The first step in a successful organization design is understanding stakeholder priorities and workflows.
The first step in a successful organization design is understanding stakeholder priorities and workflows.
By Sarah Iven | March 6, 2025
It’s a strategic imperative — one that directly impacts a company’s ability to achieve its goals. In an era when agility and resilience are paramount, CHROs face the complex challenge of aligning organizational design with strategic priorities. This alignment not only enhances employee engagement and drives innovation but also optimizes operational efficiency. Through intentional organization design decisions, CHROs have the opportunity to transform their organizations, ensuring sustained success in a rapidly changing business landscape.
Over half of CHROs are concerned that they do not know the optimal future-state design for their organization.
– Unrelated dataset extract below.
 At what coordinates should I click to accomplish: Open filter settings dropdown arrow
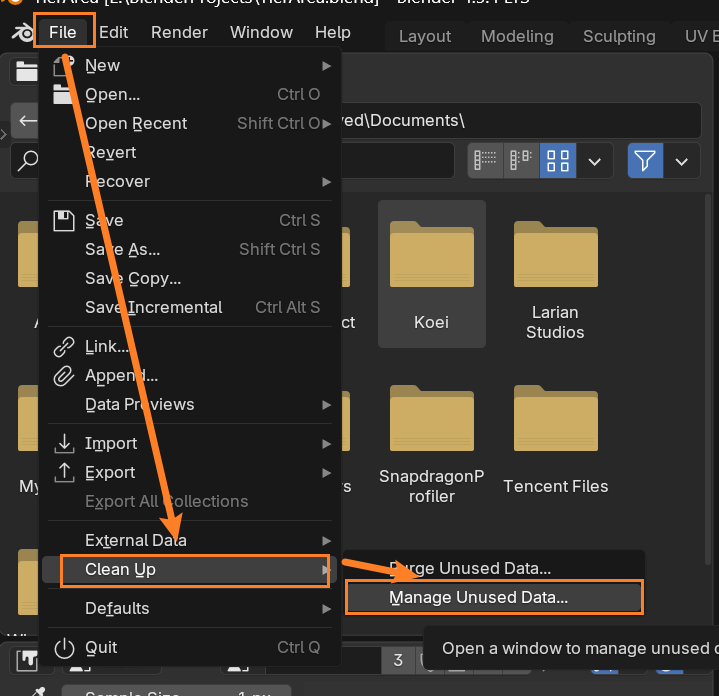pos(682,160)
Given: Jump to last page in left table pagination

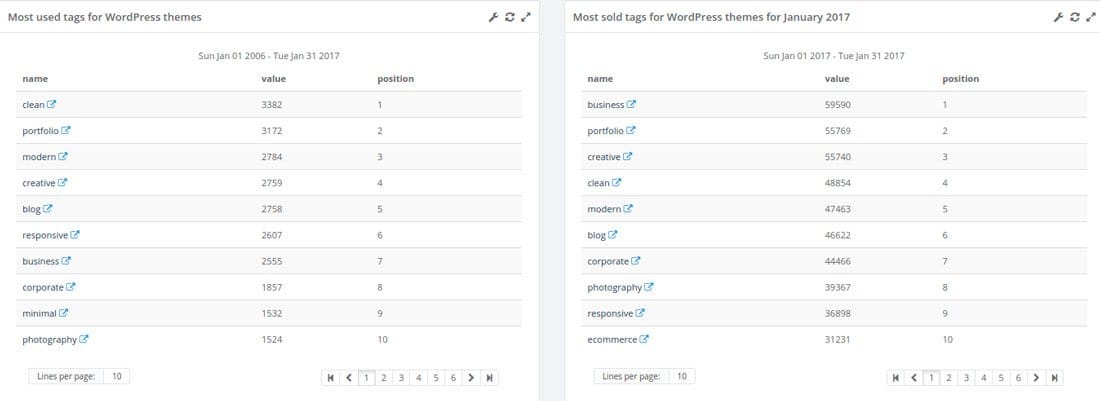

Intentional design focuses on protecting successful elements while implementing necessary changes, to ensure alignment with new goals and minimize disruption.
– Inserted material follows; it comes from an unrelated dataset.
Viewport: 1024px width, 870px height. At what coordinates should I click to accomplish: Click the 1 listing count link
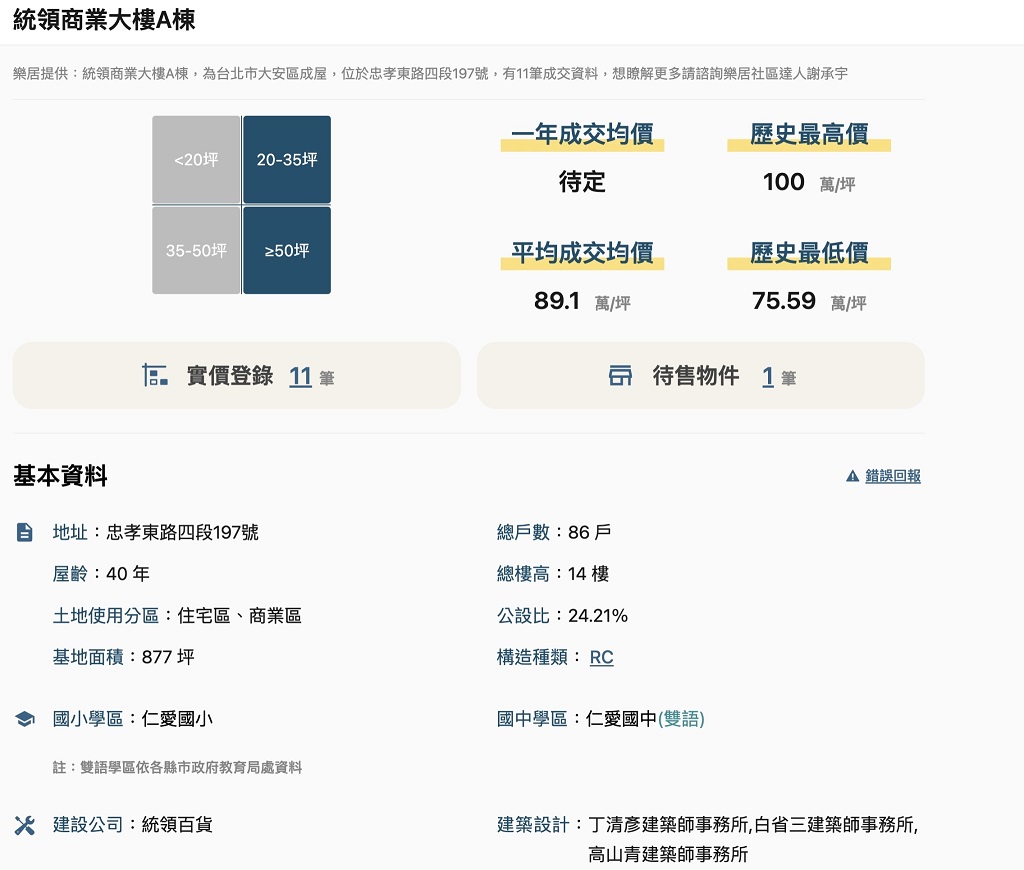(x=768, y=376)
Traditional, top-down approaches often rely on intuitive design — leader-led decisions based on gut feelings or past experiences — which can lead to misalignment with workflows and strategic goals. Intentional design focuses on how work happens or should happen in any future state. It creates well-aligned structures that support strategic objectives, enhance workflow efficiency and foster a culture of innovation and adaptability. Here’s how to approach organizational design with intention.
Effective organization design requires more than just aligning with business strategy; it demands a deep understanding of how work happens within the organization. CHROs must avoid the pitfalls of intuitive design, which can overlook the complexities of workflows and team dynamics by focusing on formal structures and box-filling exercises. To achieve intentional organization design, CHROs should first set the strategy, then redesign workflows before resetting the structure. This intentional approach reduces role confusion, resistance to change and gaps between formal structures and informal networks.
Collaborate with stakeholders to define the purpose, vision and expectations of a redesign. Key questions include:
What are the business unit’s primary sources of revenue and its major cost categories?
What is the business unit’s competitive advantage (or disadvantage) compared with its competitors?
What are the biggest challenges facing leaders of the business today?
What are leaders’ key business goals for the next two to five years?
What are the business’s primary strategies? How does leadership plan to execute on these strategies?
How will we know if the business unit is successful? What will we measure?
Once the vision and purpose are clear, assist business leaders in ranking the most significant goals of the redesign. For example, operational goals might include innovation or efficiency, while context-specific goals could focus on digital transformation and inclusion. Prioritizing these goals helps align redesign efforts and manage focus effectively, moving away from the intuitive approach of addressing too many goals at once.
After identifying the top goals, address potential conflicts and points of tension. One stakeholder’s priority might inadvertently undermine another’s. Intuitive design often overlooks these conflicts, leading to misaligned efforts — which often become apparent too late in the day. Mapping these priorities enables CHROs to guide leaders through navigating conflicting and compatible goals, ensuring a cohesive and intentional redesign strategy.
The CHRO aligns organization design with strategic goals by supporting business leaders in their understanding of workflows, ensuring employee perspective is integrated into new designs and collaborating with leaders to implement intentional changes.
Engaging stakeholders early, clearly communicating the vision and benefits, and involving employees in the design process reduce resistance and foster acceptance. Co-designing change processes with employees significantly reduces resistance and drag as employees feel a part of, and ownership for, new ways of working and the organization’s design.
Challenges include resistance to change and balancing short-term disruptions with long-term benefits. Solutions involve clear communication, stakeholder engagement and focusing on protecting successful existing elements.